**Check your understanding**
1: In the profile of Jefferson C. Davis below, turn the paragraph beginning "Dr Davis was born December 7, 1932" into a short bulleted list that keeps its main facts.
2: Translate this sentence from the profile of Jefferson C. Davis below into Spanish: "He studied diving medicine at the US Navy Experimental Diving Unit in Washington DC."

**Excerpt**
━━━━━━━━━━━━━━━━━━━━

Dr Jefferson C. Davis devoted his entire adult life serving the diving, aerospace and hyperbaric medicine communities. Through his clinical practice, educational activities, and publications, he inspired several generations of clinicians to provide quality medical service for divers, aviators, and hyperbaric medicine & wound care patients.
Dr Davis was born December 7, 1932 and raised in Neosho, Missouri. After receiving his MD at the University of Missouri in 1958, he joined the US Air Force Medical Corps to become a Flight Surgeon. He received his MPH from the University of California at Berkeley and was Board Certified in Aerospace Medicine. He studied diving medicine at the US Navy Experimental Diving Unit in Washington DC. In 1965, Dr Davis and his colleagues created the first US Air Force course in Hyperbaric Medicine. He founded “LEOFAST,” the US Air Force predecessor of the Divers Alert Network. In 1974 he founded and became the first Director of the USAF Hyperbaric Medicine Center at Brooks Air Force Base Texas, which now bears his name. He created the Davis Protocol in the application of Hyperbaric Medicine for wound healing enhancement. He became Medical Director for Medical Seminars’ Medicine of Diving Program in which physicians from all medical specialties could learn to treat injured divers and to serve as consults to their local diving communities.

━━━━━━━━━━━━━━━━━━━━

**Extracted material**
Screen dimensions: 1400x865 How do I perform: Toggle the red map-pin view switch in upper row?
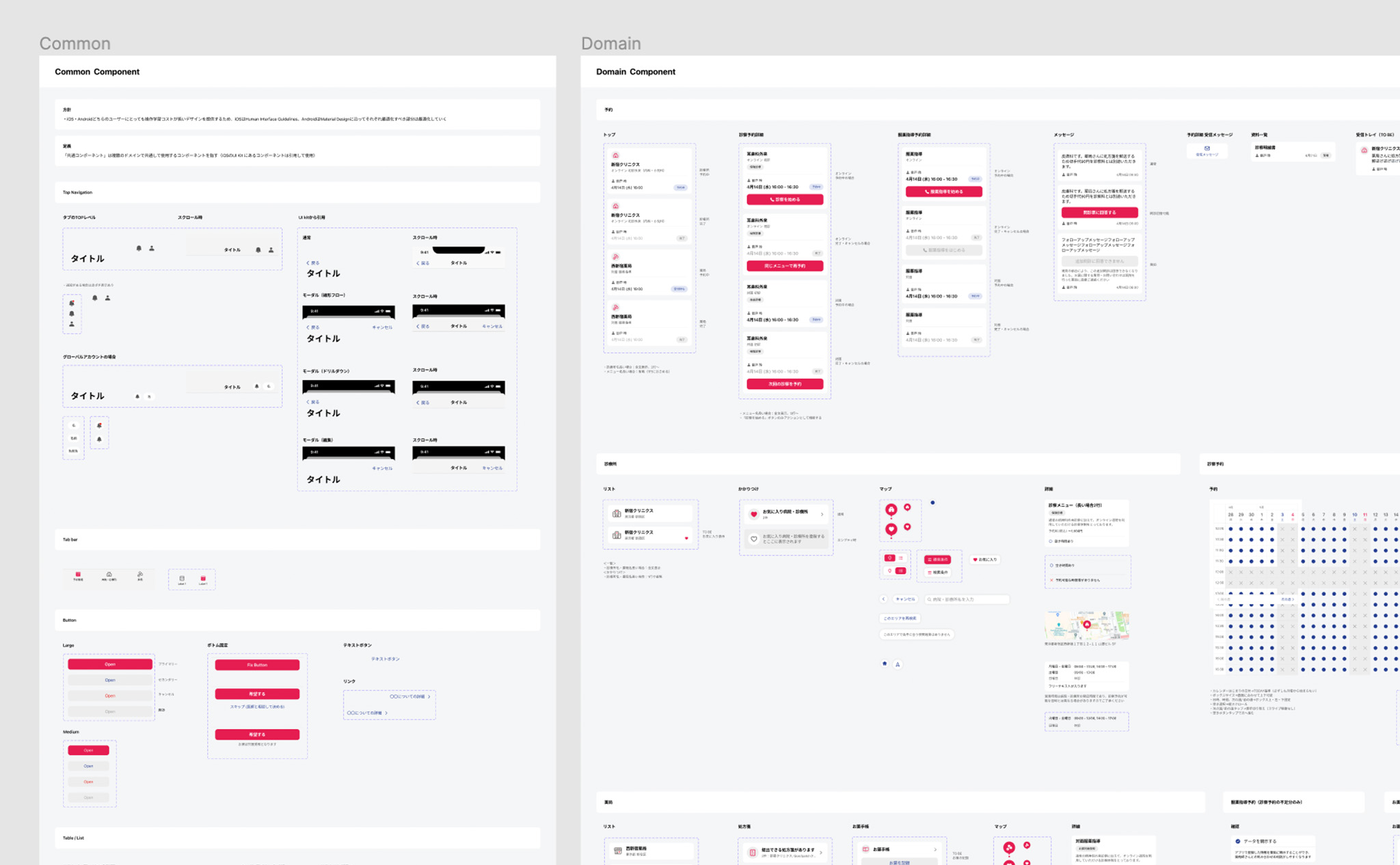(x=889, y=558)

━━━━━━━━━━━━━━━━━━━━

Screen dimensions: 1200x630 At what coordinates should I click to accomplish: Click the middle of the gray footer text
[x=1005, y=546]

━━━━━━━━━━━━━━━━━━━━

**Responses in order**
1:
- Born December 7, 1932, and raised in Neosho, Missouri
- Received his MD from the University of Missouri in 1958, then joined the US Air Force Medical Corps as a Flight Surgeon
- Earned an MPH from the University of California at Berkeley and was Board Certified in Aerospace Medicine
- Studied diving medicine at the US Navy Experimental Diving Unit in Washington DC
- In 1965, with colleagues, created the first US Air Force course in Hyperbaric Medicine
- Founded "LEOFAST," the US Air Force predecessor of the Divers Alert Network
- In 1974, founded the USAF Hyperbaric Medicine Center at Brooks Air Force Base, Texas, and became its first Director; the center now bears his name
- Created the Davis Protocol for using Hyperbaric Medicine to enhance wound healing
- Became Medical Director of Medical Seminars' Medicine of Diving Program, which taught physicians from all specialties to treat injured divers and serve as consults to local diving communities

2: Estudió medicina del buceo en la Unidad Experimental de Buceo de la Marina de los Estados Unidos en Washington D. C.